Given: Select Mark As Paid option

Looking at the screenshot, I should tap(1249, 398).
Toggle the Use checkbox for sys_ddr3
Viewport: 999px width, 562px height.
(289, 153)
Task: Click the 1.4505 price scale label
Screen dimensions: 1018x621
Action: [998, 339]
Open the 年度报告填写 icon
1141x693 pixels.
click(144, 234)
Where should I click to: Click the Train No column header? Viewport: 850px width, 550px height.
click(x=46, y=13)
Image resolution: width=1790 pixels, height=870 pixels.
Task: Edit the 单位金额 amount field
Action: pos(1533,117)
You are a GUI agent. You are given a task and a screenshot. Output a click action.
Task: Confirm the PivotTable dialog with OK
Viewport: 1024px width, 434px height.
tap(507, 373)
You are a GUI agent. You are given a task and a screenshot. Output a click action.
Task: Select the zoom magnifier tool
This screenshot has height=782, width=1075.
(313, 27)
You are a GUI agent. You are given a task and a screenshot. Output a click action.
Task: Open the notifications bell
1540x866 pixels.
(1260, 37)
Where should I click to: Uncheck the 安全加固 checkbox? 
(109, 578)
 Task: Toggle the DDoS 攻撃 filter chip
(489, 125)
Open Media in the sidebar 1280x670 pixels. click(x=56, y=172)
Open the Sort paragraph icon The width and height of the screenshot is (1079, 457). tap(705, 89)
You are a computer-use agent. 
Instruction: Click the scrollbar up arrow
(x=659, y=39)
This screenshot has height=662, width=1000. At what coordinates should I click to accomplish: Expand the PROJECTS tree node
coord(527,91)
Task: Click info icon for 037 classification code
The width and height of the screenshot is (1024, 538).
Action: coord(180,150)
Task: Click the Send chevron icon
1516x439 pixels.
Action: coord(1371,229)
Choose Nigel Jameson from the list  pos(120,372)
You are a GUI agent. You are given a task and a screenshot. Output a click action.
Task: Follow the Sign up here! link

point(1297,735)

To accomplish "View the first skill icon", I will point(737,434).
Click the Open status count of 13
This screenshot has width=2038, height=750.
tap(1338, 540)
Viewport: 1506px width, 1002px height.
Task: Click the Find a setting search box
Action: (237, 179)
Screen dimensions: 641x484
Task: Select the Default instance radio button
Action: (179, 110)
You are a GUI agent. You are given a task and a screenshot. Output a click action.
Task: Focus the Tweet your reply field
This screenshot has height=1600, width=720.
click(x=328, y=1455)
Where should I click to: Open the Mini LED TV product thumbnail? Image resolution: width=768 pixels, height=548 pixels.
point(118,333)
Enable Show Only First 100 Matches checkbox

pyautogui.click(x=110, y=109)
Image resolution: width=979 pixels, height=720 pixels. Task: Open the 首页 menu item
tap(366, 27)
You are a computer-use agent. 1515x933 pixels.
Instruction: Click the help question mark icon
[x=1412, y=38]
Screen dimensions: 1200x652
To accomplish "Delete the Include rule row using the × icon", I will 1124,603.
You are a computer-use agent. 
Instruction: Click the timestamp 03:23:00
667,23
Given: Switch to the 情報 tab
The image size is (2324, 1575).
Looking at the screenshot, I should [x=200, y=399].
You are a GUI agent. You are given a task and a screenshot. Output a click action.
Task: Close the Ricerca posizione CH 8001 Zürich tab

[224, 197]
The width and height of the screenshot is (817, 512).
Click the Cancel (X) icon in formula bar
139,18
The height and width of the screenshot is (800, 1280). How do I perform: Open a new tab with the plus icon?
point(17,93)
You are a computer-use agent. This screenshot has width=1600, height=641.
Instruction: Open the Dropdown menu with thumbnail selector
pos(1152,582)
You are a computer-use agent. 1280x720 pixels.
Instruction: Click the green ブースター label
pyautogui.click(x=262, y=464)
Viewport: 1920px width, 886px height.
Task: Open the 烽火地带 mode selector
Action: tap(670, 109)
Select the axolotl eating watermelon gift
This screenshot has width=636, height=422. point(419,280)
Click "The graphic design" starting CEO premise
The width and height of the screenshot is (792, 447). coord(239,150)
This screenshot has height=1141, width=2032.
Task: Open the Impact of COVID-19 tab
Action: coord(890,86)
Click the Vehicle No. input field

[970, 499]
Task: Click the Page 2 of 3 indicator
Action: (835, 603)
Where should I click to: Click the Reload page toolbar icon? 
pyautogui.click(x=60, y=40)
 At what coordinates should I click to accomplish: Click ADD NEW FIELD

* * *

__EXERCISE DESCRIPTION__: Your answer must consist solely of the lines above between the line holding "Image resolution: width=979" and the line holding "Given: Switch to the 情報 tab", inclusive, copied exactly.

__RESULT__:
Image resolution: width=979 pixels, height=720 pixels. Task: Open the 首页 menu item
tap(366, 27)
You are a computer-use agent. 1515x933 pixels.
Instruction: Click the help question mark icon
[x=1412, y=38]
Screen dimensions: 1200x652
To accomplish "Delete the Include rule row using the × icon", I will 1124,603.
You are a computer-use agent. 
Instruction: Click the timestamp 03:23:00
667,23
Given: Switch to the 情報 tab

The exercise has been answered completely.